I used my 16s rRNA paired end reads to compare the joining-paried-end-reads methods,including QIIME2(vsearch), QIIME1.9(fast-join), QIIME1.9( SeqPrep) and usearch10 . All the parameters were default. The results shows below:
No. of raw data QIIME2(vsearch) QIIME1.9(fast-join) QIIME1.9(SeqPrep) usearch10
sample1 31487 7883 20566 28966 1689
sample2 43406 11435 29377 39957 2458
sample3 33070 8937 22612 30736 2226
Why did the results show high variance among these methods? which method should I choose to analysis my data?
Thanks!
Probably because the default parameters and algorithms are very different between these methods.
The high variability makes me think something else is going on.
Did you perform any kind of read trimming or quality filtering prior to joining?
You should evaluate the joining, too, if you are concerned that they may be joining differently. Look at read length distributions and compare those to your expected amplicon length distribution (keep in mind that some level of length variation exists for 16S, so there is a distribution).
You could also process all of these through QIIME2 to see if, e.g,. you get more unclassified reads from the qiime1 methods (implying that these are bad joins). (as an alternative, use vsearch or another global aligner to see how well these align to full-length 16S reads).
If length distribution and taxonomic abundances/alignment look okay, I'd use the method that gives me the most reads!
I think there are several other threads in the QIIME 1 forum. But these should help get you started. You can browse through mergepairs parameters for usearch. Also check out this post on why there may be differences between vsearch and usearch.
In brief, I try to trim off the low-quality tails prior to joining the reads. This will reduce the number of mismatches, as if there are to many the merge will fail. This is one reason why DADA2 takes this approach, as outlined here. Also, it is generally a good idea to remove primers from each of the reads prior to merging, especially if you get read-through, which can also cause mismatches during merging. In which case you may need to check if both of your primers appear in each read separately.
Thanks!
I tried to change the parameters to keep them same. QIIME1.9(fast-join and SeqSrep) and usearch10 got similar results, vsearch still howed high variance. I removed the primers for the data piior to join, and dindt do quality filtering.
Thank you!
I tested to trim off the low-quality base using parameter ‘–p-truncqual’ in QIIME2 and ‘-fastq_trunctail’ in usearch10. The results showed below:
The results are pretty similar in the Q=5-10 range. You did not test lower for usearch (default is obviously Q=5) but I'd expect similar.
read yield drops off in the low range because as @SoilRotifer described there is too much bad sequence there, preventing suitable alignment.
read yield drops off in the high range because you would be trimming off too much sequence and the reads are unlikely to overlap at all since there are not overlapping tails!
Higher is not corresponding between usearch/vsearch — this really comes down to differences between those algorithms (QIIME 2 is just wrapping vsearch here, not doing anything special), which as far as I know are supposed to be very similar (perhaps not for read joining, though).
Without seeing other evaluation evidence (length distribution, classification/alignment to reference) I would actually trust the vsearch yields more here, based on my explanation above. usearch might just be gluing together two reads that don't actually overlap — there may be different minimum overlap parameters or something along those lines.
No, probably not. I think this still looks like different parameters and/or possibly differences in the algorithms.

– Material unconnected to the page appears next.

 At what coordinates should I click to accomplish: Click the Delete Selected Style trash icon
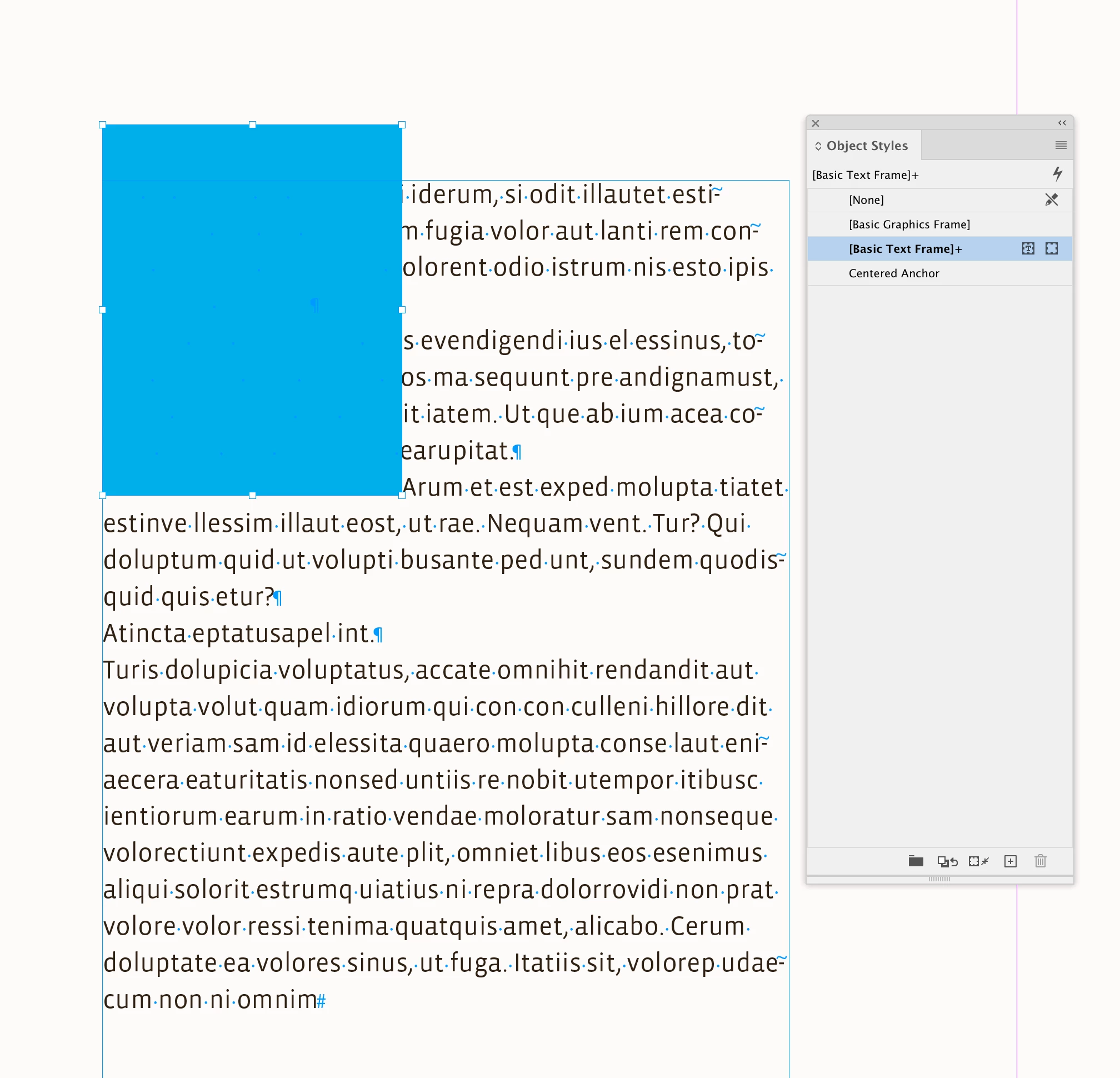point(1040,861)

In any case (again, lacking evals like read length and alignment to reference), joining with --p-truncqual in the Q=5-10 range looks pretty good! Looks like you've done a good evaluation to figure out what works best for your data!
As @Nicholas_Bokulich mentioned, QIIME 2 is simply wrapping vsearch. You may have missed that I had updated my original post with this additional caveat:
This should help to answer your questions about usearch vs vsearch merging.
Thanks.
I have got most of the points ablout the question. However, I used the same data and the same parameters to test QIIME2(vsearch) and usearch. In QIIME2(vsearch), when the Q increased(except 0 -1), the reads yield drop off. In usearch, when the Q increased, the reads yield increased. I thought the only reason is the algorithm?
Probably yes. As I explained above (or at least predicted, since I have not seen read length distribution results to evaluate):
So check out the length distributions after joining. I suspect usearch may be gluing together two non-overlapping reads. The vsearch results make more sense to me, because aggressive Q-score trimming will lead to shorter sequences and lower likelihood of successful joining.